Below are the records. Retype exactly the lines between the lines holding "Image resolution: width=841" and "bar in employee", inclusive.

__Supplied entries__:
╭──

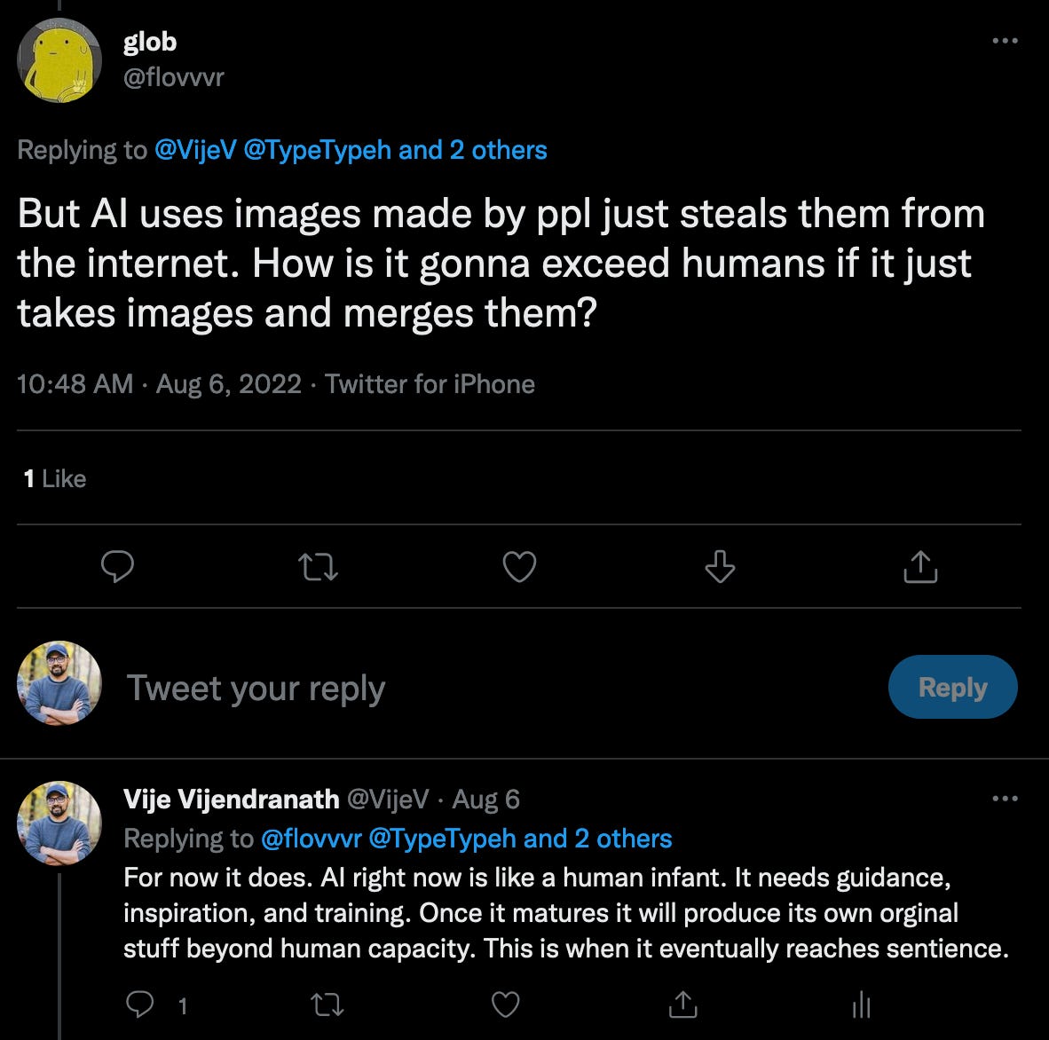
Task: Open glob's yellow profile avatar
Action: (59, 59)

╰──
╭──

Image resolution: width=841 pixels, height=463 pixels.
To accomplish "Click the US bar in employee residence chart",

╰──
╭──

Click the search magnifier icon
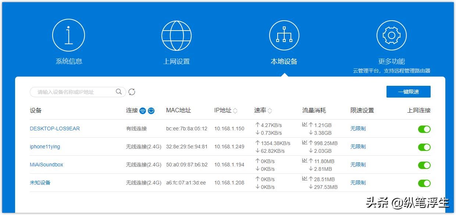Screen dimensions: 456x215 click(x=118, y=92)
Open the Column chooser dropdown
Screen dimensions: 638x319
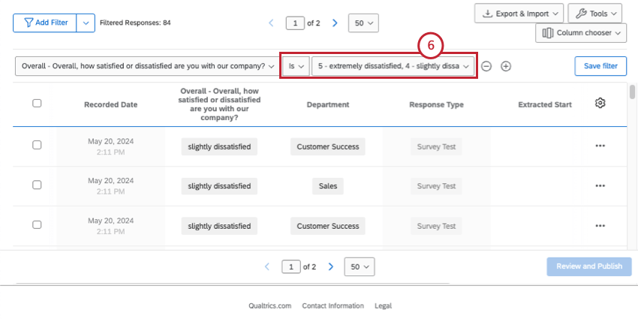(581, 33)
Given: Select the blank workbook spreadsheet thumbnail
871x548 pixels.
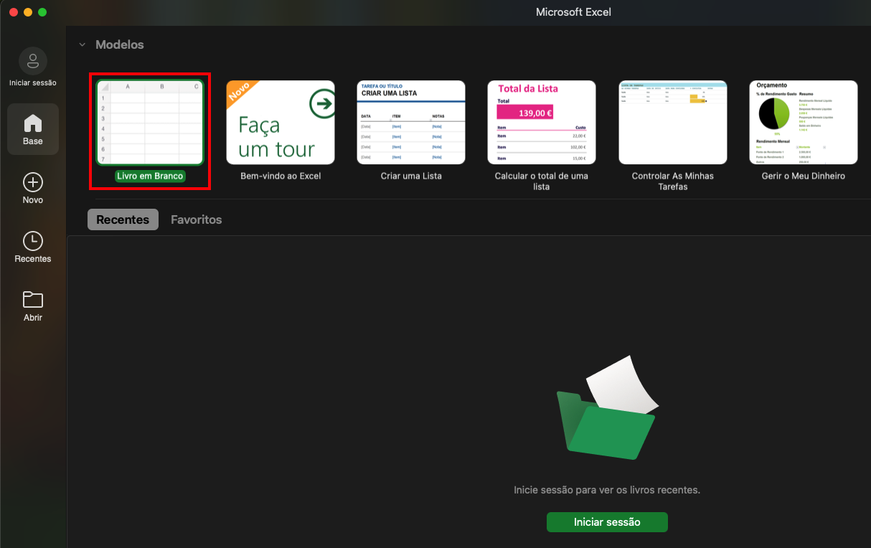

╰──

__Solution for this problem__:
Image resolution: width=841 pixels, height=463 pixels.
To accomplish "Click the US bar in employee residence chart",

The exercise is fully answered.